De ce point de vue, il est frappant, mais pas étonnant, que l’on retrouve dans tous les systèmes d’enseignement supérieur un premier cycle généraliste destiné à fonder le socle d’études supérieures sérieuses. Sans rentrer dans le détail, on pourra se référer à la passionnante description du système américain de la côte Ouest réalisée par Bernard Belloc et Pierre-François Mourrier(3). Les deux universitaires soulignent que la distinction entre le premier et le second cycle universitaire est très nette et que les enseignements dispensés dans les premières années visent avant tout la transmission et l’enracinement de savoirs généraux tandis que le second et, a fortiori, le troisième cycle sont orientés vers la recherche. On retrouve cette même idée qui fait la richesse de l’articulation prépa-grandes écoles : aux premières années les savoirs humanistes capables ensuite d’élever la réflexion et l’autonomie des étudiants. Dans un autre registre, les grandes public schools britanniques comme les prep’schools américaines jouent le rôle d’écoles préparatoires, bien plus élitistes et discriminantes que notre modèle républicain.

## Documents fournis
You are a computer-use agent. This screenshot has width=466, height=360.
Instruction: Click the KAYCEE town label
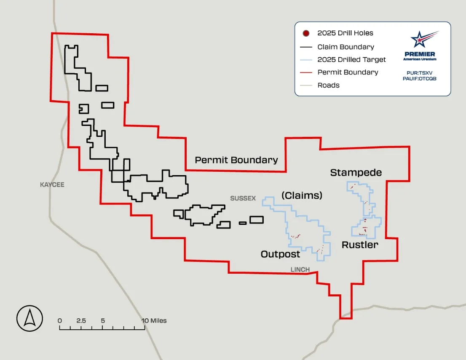(52, 184)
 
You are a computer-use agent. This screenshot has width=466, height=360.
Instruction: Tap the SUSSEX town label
(243, 198)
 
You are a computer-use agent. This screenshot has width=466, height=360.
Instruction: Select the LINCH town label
(300, 269)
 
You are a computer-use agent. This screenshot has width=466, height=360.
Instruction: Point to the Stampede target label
(356, 172)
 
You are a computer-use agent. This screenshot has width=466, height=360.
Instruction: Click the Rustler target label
(360, 245)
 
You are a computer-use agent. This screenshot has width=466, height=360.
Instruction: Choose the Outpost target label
(280, 254)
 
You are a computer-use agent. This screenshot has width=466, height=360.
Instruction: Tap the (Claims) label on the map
(302, 195)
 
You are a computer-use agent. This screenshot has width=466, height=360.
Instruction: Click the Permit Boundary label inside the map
(236, 160)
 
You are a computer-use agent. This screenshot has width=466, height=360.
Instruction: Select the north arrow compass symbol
(29, 318)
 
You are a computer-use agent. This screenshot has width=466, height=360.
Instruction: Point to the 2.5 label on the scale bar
(81, 321)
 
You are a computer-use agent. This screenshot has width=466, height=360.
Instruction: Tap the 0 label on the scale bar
(60, 321)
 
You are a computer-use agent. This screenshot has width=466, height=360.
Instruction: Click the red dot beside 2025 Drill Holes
(306, 33)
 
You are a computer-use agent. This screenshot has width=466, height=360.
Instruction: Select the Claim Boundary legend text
(345, 47)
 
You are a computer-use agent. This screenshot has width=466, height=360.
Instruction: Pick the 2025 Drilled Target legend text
(351, 60)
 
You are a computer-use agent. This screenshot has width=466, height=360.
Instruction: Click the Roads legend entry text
(328, 85)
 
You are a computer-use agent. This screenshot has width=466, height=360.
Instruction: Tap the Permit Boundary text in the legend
(348, 72)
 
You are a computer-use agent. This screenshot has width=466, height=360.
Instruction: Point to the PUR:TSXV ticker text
(419, 72)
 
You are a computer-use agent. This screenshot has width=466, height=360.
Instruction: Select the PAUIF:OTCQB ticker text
(419, 79)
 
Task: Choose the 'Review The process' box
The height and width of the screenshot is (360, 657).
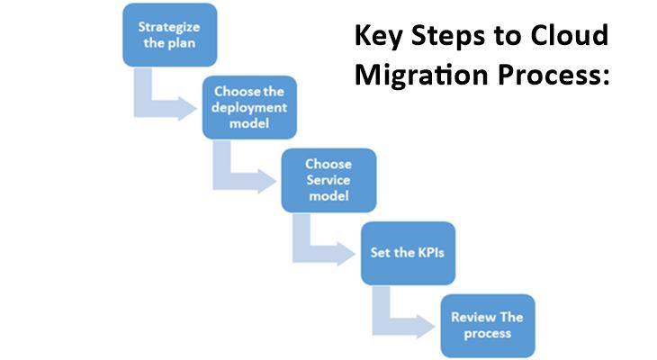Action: click(x=487, y=326)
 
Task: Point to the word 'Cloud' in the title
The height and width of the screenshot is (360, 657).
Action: click(x=572, y=36)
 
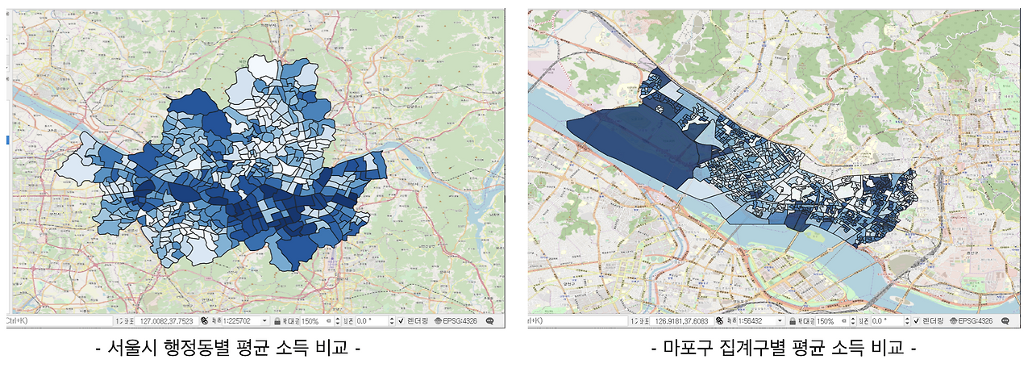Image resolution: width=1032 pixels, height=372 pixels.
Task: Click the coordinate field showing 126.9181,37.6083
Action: pyautogui.click(x=689, y=320)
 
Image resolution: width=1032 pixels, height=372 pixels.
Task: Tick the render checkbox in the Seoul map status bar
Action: pyautogui.click(x=400, y=320)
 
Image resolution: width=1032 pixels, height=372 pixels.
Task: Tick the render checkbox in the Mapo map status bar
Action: pyautogui.click(x=917, y=320)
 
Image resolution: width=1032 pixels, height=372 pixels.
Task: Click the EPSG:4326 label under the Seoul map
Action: pyautogui.click(x=460, y=320)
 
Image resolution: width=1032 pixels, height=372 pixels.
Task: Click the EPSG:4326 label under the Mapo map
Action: pyautogui.click(x=976, y=320)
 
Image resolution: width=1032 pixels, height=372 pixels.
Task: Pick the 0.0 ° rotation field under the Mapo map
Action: pyautogui.click(x=884, y=320)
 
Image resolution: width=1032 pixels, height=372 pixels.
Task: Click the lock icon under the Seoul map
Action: pyautogui.click(x=276, y=320)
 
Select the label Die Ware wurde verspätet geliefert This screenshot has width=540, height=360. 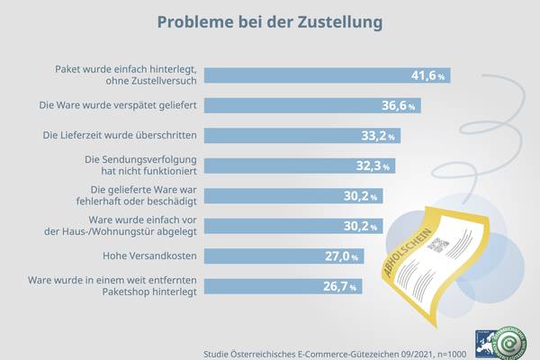119,106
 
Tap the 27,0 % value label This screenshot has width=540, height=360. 345,256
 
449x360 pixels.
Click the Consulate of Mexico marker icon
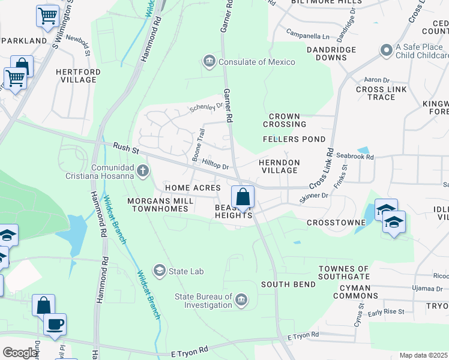tap(209, 62)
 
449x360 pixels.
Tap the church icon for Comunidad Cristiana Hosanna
tap(143, 172)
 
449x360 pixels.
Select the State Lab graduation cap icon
tap(160, 271)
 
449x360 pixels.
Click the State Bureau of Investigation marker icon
tap(241, 300)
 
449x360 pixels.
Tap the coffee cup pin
tap(55, 324)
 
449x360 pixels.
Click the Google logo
tap(20, 353)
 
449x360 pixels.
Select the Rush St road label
tap(126, 147)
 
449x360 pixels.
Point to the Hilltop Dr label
tap(216, 163)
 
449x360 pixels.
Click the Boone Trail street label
tap(199, 145)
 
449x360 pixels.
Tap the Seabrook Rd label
tap(355, 157)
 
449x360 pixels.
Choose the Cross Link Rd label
tap(322, 170)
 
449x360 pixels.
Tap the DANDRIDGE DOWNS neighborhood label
tap(327, 53)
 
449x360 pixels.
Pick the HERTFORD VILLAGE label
tap(78, 76)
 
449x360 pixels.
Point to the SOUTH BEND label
tap(285, 284)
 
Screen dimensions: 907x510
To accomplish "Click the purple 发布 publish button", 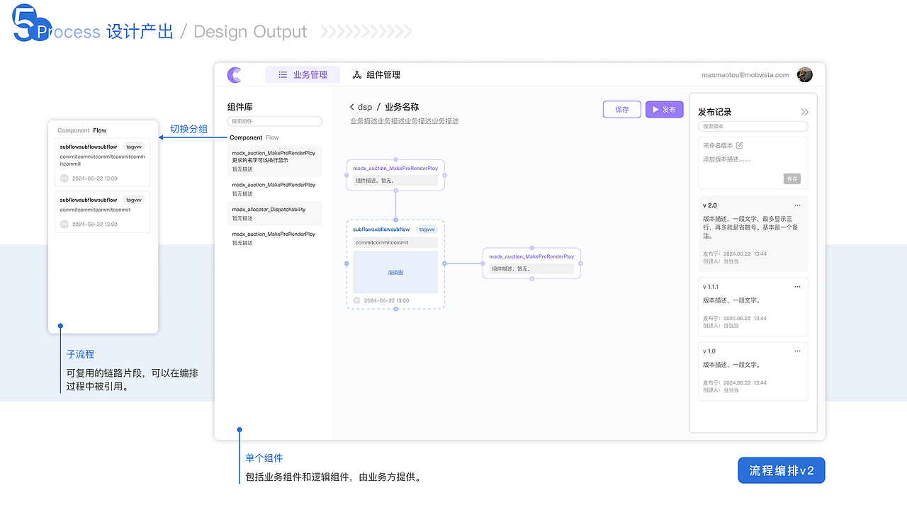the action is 664,110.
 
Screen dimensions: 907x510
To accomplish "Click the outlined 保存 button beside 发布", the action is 621,110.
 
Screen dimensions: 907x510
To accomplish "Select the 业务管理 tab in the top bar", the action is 303,74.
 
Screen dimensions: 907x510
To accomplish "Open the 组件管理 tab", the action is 376,74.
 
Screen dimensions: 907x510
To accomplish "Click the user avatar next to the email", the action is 804,74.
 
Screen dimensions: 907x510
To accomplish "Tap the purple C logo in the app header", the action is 235,74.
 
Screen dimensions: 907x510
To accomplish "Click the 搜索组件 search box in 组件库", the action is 274,122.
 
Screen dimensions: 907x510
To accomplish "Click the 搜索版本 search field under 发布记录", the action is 753,127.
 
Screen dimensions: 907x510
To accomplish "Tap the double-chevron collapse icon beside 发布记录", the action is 804,112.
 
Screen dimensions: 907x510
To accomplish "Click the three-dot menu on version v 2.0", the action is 797,205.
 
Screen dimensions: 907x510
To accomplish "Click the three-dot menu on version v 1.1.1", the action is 797,287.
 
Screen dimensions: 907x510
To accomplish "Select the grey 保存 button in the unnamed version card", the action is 791,178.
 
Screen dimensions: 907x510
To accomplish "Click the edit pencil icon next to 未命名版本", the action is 740,145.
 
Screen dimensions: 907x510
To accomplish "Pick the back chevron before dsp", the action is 351,107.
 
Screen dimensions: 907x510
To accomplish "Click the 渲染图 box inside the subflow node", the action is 395,272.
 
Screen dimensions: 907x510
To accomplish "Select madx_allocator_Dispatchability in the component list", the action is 269,210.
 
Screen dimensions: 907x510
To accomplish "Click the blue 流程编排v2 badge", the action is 781,470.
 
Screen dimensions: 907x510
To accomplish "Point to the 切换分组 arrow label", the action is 188,129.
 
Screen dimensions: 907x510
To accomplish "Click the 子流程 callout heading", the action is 80,354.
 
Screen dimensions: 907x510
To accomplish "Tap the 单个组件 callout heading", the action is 264,458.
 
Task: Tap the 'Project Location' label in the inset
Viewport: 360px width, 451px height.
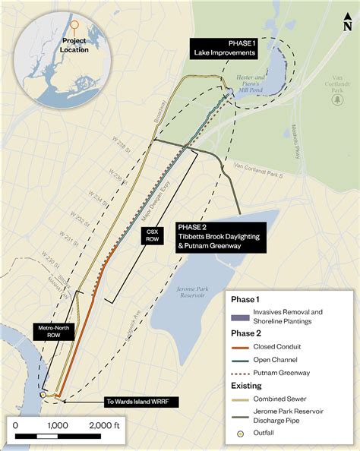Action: coord(74,45)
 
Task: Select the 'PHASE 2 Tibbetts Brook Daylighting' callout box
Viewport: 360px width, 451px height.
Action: coord(220,232)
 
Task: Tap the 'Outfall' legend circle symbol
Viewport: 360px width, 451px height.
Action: coord(238,434)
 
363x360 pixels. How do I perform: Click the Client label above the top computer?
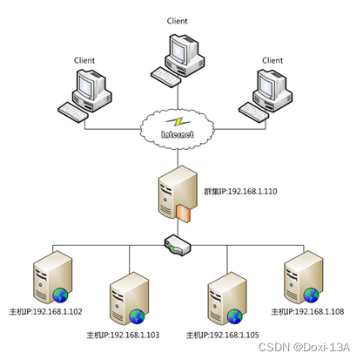pyautogui.click(x=177, y=21)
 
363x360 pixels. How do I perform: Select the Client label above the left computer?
pyautogui.click(x=84, y=60)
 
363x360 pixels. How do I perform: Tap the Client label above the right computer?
pyautogui.click(x=272, y=60)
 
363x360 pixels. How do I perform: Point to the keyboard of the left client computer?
pyautogui.click(x=73, y=112)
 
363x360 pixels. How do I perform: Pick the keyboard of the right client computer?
pyautogui.click(x=254, y=112)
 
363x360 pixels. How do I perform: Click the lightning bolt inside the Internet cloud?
pyautogui.click(x=178, y=122)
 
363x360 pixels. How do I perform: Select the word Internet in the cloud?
pyautogui.click(x=178, y=134)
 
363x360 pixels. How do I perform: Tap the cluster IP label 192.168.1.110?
pyautogui.click(x=240, y=192)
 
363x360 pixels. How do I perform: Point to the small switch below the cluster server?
pyautogui.click(x=178, y=245)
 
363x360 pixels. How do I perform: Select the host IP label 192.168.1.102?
pyautogui.click(x=46, y=312)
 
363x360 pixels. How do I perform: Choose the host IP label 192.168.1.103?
pyautogui.click(x=123, y=335)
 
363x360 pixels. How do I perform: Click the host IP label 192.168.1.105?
pyautogui.click(x=222, y=335)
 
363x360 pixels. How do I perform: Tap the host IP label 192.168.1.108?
pyautogui.click(x=307, y=312)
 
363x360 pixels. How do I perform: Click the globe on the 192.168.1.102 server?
pyautogui.click(x=60, y=295)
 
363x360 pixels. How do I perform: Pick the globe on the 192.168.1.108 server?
pyautogui.click(x=311, y=295)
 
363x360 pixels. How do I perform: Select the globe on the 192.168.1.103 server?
pyautogui.click(x=137, y=316)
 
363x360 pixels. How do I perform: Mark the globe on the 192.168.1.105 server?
pyautogui.click(x=235, y=316)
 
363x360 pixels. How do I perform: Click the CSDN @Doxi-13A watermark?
pyautogui.click(x=304, y=347)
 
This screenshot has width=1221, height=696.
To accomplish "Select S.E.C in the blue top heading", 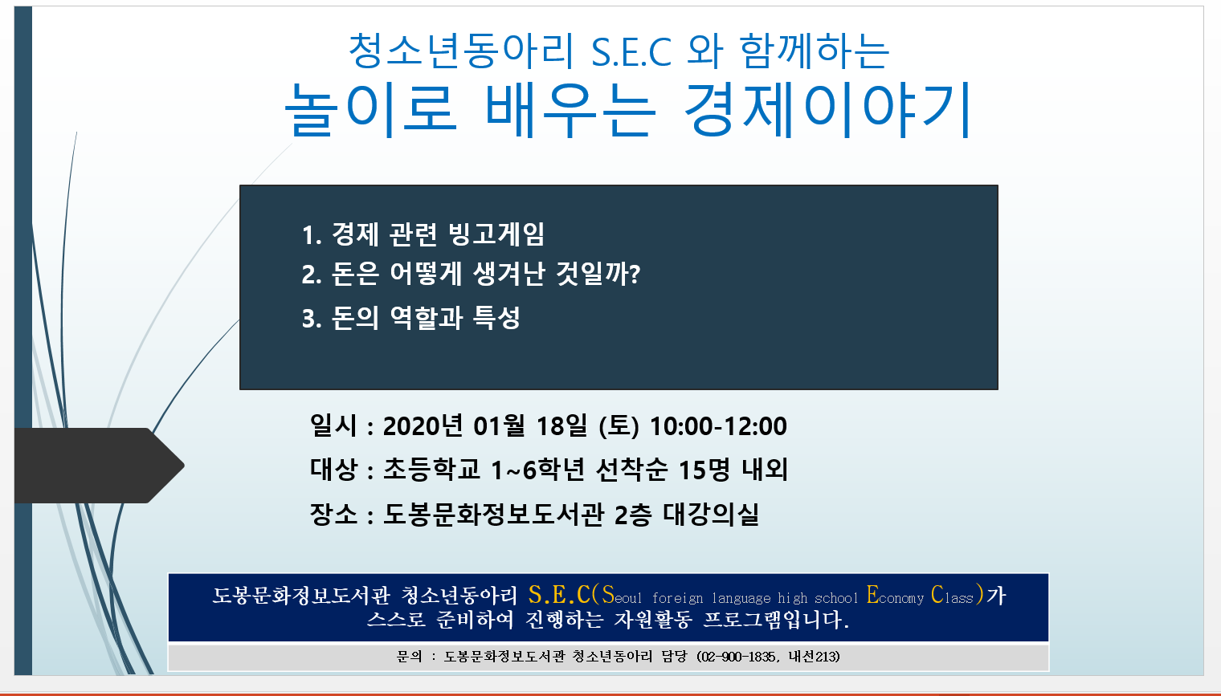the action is (x=631, y=51).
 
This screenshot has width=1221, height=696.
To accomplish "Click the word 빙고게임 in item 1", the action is (x=496, y=234).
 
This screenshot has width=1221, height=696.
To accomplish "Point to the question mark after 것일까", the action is (x=634, y=274).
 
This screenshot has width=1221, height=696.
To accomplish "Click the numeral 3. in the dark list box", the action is (x=311, y=319).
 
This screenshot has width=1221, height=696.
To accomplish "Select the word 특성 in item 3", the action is (x=496, y=318).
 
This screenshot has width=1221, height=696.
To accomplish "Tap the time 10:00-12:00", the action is (x=718, y=426).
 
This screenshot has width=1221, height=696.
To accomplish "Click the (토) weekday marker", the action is (x=619, y=426).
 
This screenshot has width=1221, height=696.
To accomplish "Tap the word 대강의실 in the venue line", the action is (x=711, y=514).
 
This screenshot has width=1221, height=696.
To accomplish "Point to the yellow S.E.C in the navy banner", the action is (x=559, y=595).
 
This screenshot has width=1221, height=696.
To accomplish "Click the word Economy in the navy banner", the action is (x=895, y=595).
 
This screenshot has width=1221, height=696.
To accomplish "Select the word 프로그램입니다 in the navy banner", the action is (x=776, y=620).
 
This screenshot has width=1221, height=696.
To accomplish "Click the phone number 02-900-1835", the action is (x=738, y=657).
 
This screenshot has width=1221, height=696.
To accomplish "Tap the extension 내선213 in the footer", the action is (x=811, y=657).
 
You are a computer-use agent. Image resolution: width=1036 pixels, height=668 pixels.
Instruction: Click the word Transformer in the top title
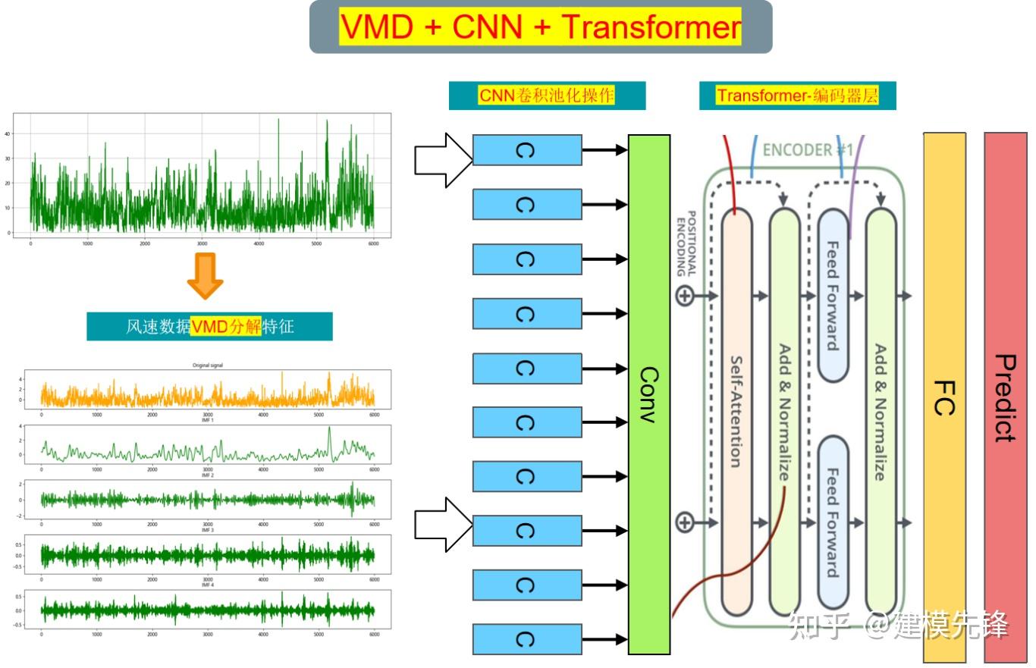click(x=651, y=27)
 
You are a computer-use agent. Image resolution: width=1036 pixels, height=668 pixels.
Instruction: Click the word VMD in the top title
click(x=377, y=27)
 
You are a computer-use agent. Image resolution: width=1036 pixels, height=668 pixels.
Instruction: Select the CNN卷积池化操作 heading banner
click(x=547, y=96)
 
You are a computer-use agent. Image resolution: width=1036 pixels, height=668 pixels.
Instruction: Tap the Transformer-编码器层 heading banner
click(x=797, y=96)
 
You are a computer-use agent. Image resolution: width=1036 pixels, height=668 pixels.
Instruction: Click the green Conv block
click(x=649, y=394)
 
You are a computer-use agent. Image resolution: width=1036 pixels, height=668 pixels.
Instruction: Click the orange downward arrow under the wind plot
click(x=205, y=276)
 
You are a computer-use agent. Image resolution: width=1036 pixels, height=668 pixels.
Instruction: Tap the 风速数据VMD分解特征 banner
click(x=209, y=327)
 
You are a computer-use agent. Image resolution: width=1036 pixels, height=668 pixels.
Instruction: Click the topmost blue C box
click(x=527, y=150)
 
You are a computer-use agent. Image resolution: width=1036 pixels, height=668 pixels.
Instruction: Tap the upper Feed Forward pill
click(x=833, y=296)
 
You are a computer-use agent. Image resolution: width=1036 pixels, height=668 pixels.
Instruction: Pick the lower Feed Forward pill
click(x=833, y=523)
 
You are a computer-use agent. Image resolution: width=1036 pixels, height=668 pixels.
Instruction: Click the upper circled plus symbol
click(x=685, y=296)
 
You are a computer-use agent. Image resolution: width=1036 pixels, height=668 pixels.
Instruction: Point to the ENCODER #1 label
click(x=807, y=150)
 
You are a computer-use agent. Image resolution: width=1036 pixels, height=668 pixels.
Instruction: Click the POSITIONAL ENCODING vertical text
click(x=686, y=243)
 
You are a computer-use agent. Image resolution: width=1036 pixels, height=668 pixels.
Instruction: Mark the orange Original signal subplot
click(x=207, y=389)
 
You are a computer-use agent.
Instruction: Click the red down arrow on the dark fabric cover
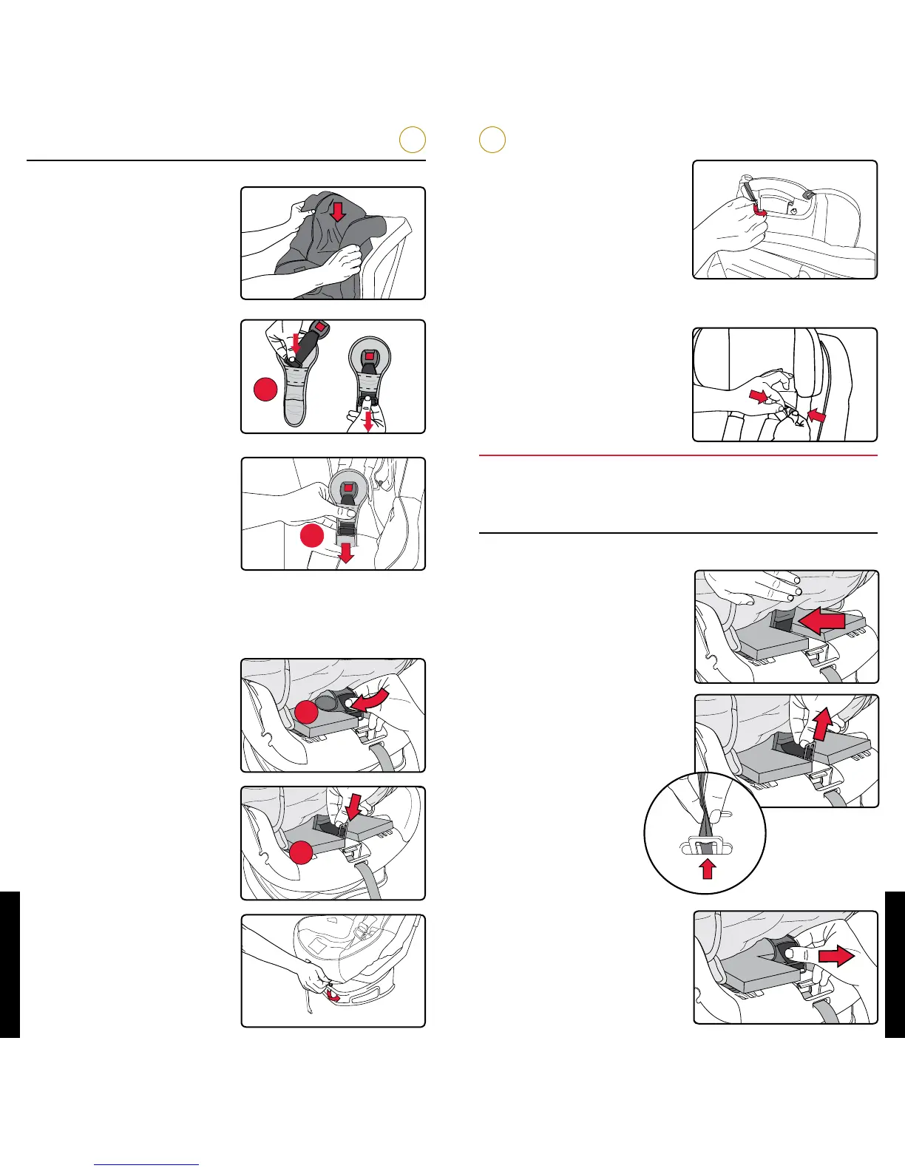point(338,212)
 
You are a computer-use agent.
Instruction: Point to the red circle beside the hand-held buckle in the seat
point(312,536)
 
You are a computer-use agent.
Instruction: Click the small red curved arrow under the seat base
point(334,999)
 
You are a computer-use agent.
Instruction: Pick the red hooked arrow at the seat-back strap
point(758,212)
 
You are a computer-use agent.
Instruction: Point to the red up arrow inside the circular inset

## Exercices à faire
[A] D'après l'extrait sur l'enseignement supérieur, vers quoi le second et le troisième cycle universitaire sont-ils orientés ?
[B] Prolongez l'extrait sur l'enseignement supérieur en reprenant juste après sa dernière phrase.

## Corrigés des exercices
[A] Vers la recherche.

[B]
On l’aura compris, notre pays a le génie des querelles absurdes et trop souvent beaucoup de mépris à l’égard du comparatisme, du pragmatisme. Notre système scolaire illustre les impasses de raisonnements avant tout dictés par l’idéologie. Regardons lucidement ce qui doit être amélioré et ne détruisons pas à coup de passions tristes ce qui fonctionne encore. À ce titre, les classes préparatoires pourraient être un modèle pour l’enseignement supérieur en France pour les licences de l’enseignement supérieur.
Frédéric MUNIER. Agrégé d’histoire, Professeur d’histoire-géographie-géopolitique en classes préparatoires ECS au lycée Saint-Louis, Paris
Membre du Conseil d’administration de l’APHEC
↑1 Entretien dans « Le Monde » du 29-08-2016
↑2 Pour la quasi-totalité des statistiques, je renvoie à un très utile rapport rédigé par la Conférence des Grandes Écoles en 2013 et intitulé : « Classes préparatoires aux Grandes Écoles. Pour en finir avec les idées reçues ».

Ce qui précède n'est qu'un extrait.